[Data items]
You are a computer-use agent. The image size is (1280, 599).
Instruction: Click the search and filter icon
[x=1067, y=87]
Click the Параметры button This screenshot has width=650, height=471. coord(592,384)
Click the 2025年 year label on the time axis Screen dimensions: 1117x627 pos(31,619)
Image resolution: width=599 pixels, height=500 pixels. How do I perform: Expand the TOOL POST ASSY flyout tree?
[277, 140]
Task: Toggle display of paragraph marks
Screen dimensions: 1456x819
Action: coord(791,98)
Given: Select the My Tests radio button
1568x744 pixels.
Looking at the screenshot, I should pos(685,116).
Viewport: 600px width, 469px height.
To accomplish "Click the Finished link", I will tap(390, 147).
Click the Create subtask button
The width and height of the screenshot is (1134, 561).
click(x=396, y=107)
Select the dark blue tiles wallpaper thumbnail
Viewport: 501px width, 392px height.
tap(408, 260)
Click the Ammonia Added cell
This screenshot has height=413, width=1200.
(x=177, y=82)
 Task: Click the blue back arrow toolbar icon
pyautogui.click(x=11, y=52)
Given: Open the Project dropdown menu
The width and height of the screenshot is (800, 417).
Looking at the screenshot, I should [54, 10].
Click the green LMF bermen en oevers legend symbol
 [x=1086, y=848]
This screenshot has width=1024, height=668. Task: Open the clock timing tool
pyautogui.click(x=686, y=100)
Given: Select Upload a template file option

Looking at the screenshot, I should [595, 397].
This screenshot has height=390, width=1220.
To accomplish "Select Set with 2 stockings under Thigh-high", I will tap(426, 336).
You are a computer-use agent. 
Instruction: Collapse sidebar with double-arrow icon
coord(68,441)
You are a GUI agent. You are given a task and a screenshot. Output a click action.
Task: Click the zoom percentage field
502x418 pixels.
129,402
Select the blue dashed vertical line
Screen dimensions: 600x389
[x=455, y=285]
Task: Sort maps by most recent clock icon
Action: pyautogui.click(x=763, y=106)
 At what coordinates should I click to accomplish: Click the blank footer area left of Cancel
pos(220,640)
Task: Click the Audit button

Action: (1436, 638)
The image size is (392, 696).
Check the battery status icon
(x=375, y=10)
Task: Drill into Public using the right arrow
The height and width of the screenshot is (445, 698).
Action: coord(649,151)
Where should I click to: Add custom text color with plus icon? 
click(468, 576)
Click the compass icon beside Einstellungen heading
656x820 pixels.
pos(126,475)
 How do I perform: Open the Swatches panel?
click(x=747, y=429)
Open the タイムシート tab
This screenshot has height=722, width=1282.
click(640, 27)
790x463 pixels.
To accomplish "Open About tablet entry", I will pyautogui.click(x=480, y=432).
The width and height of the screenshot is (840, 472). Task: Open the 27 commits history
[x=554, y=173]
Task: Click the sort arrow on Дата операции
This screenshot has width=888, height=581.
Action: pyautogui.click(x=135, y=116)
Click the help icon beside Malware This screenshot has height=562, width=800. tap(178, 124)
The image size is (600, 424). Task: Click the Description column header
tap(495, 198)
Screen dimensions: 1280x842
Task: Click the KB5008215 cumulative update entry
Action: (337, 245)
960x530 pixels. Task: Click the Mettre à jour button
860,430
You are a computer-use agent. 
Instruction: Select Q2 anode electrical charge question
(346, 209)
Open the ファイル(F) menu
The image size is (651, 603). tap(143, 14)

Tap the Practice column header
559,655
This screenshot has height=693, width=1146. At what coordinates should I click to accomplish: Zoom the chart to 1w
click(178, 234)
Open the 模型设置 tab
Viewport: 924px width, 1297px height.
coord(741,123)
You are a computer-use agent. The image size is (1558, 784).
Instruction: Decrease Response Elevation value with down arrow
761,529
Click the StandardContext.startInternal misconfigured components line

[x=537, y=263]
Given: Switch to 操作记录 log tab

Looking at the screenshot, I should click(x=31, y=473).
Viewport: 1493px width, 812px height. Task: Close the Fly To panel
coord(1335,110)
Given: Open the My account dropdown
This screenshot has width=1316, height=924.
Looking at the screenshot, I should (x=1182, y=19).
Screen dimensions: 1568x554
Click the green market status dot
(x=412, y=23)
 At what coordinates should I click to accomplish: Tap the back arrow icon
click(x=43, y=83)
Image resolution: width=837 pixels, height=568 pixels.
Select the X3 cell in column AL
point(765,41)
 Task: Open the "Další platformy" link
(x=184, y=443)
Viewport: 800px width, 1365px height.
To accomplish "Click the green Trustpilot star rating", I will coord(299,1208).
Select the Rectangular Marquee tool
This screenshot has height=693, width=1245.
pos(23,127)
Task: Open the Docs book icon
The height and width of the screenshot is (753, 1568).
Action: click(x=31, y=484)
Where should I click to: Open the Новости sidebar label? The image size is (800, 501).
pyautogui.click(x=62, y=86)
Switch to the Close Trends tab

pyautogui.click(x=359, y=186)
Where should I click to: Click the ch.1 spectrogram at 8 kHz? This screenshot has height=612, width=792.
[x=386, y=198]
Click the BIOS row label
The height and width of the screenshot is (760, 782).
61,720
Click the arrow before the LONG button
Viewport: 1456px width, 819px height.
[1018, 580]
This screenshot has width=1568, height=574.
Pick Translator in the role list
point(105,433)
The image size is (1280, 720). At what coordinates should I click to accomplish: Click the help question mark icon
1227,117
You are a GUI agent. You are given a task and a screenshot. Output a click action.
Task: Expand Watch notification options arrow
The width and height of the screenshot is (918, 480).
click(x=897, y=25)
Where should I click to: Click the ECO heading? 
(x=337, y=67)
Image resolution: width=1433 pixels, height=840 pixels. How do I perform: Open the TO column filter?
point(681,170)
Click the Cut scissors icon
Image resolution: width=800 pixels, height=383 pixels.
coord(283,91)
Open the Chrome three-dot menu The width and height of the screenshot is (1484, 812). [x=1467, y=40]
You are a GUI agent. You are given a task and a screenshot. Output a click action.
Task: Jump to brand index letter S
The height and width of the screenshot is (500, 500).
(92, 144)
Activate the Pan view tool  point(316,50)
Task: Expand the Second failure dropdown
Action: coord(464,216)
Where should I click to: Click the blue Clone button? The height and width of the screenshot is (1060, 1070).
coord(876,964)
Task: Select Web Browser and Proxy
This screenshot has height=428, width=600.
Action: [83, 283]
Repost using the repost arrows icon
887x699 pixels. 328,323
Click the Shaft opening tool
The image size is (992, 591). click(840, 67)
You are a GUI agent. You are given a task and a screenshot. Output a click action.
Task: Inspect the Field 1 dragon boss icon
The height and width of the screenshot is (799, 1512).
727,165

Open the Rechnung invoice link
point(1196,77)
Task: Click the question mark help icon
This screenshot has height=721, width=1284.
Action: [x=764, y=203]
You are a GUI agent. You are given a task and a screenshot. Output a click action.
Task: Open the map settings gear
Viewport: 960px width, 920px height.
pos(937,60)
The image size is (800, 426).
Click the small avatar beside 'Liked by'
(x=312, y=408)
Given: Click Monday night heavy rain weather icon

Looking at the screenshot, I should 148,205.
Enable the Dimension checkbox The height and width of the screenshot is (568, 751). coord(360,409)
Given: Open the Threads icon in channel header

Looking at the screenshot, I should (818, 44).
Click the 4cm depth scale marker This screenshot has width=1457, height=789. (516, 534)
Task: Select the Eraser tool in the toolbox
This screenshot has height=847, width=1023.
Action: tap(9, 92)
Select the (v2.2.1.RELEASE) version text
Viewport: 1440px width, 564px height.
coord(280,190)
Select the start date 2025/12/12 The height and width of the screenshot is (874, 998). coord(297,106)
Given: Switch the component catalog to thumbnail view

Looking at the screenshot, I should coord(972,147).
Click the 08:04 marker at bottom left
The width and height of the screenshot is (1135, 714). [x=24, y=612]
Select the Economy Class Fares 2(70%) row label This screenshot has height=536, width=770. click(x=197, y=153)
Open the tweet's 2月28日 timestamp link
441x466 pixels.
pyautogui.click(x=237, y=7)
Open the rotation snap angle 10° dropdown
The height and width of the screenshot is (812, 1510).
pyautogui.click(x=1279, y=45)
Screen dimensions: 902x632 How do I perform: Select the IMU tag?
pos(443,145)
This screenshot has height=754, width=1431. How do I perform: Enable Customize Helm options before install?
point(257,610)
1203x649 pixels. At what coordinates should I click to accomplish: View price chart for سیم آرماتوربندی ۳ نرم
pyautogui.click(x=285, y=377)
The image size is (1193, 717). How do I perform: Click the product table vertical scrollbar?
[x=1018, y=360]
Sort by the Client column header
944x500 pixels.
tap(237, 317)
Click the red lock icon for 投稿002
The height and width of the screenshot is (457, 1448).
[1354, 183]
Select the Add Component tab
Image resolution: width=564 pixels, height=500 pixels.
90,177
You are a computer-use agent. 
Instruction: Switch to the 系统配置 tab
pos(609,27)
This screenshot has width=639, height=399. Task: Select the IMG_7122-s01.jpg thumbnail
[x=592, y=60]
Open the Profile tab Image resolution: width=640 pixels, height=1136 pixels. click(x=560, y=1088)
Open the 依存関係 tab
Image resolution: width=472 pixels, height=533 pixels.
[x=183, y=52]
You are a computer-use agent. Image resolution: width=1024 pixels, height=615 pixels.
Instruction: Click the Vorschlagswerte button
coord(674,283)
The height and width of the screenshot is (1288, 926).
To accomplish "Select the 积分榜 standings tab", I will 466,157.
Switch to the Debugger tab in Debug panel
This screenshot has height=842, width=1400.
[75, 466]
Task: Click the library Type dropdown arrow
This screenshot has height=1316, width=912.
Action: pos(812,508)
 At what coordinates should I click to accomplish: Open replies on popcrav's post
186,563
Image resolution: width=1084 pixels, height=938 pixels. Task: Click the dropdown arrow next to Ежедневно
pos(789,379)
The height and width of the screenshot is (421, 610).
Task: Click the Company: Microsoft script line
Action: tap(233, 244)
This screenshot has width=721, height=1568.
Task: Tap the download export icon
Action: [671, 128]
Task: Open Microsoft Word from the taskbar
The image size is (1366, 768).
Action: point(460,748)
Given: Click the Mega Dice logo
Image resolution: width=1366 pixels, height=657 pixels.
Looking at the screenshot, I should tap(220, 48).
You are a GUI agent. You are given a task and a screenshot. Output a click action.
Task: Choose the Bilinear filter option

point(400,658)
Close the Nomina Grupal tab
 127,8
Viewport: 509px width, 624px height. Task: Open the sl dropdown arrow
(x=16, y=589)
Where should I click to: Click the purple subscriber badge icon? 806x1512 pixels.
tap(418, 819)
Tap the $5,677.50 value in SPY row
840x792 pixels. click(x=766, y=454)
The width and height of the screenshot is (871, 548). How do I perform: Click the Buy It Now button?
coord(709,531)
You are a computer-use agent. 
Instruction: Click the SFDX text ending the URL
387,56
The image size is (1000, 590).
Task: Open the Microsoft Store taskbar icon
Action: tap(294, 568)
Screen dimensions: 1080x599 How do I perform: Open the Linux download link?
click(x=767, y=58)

**WHAT THIS TASK INVOLVES**
Would you restate word for word every line from the one holding "Instruction: Click the SFDX" to the end of the entries, both ends included?

**RESPONSE FOR THIS EXERCISE**
Instruction: Click the SFDX text ending the URL
387,56
The image size is (1000, 590).
Task: Open the Microsoft Store taskbar icon
Action: tap(294, 568)
Screen dimensions: 1080x599 How do I perform: Open the Linux download link?
click(x=767, y=58)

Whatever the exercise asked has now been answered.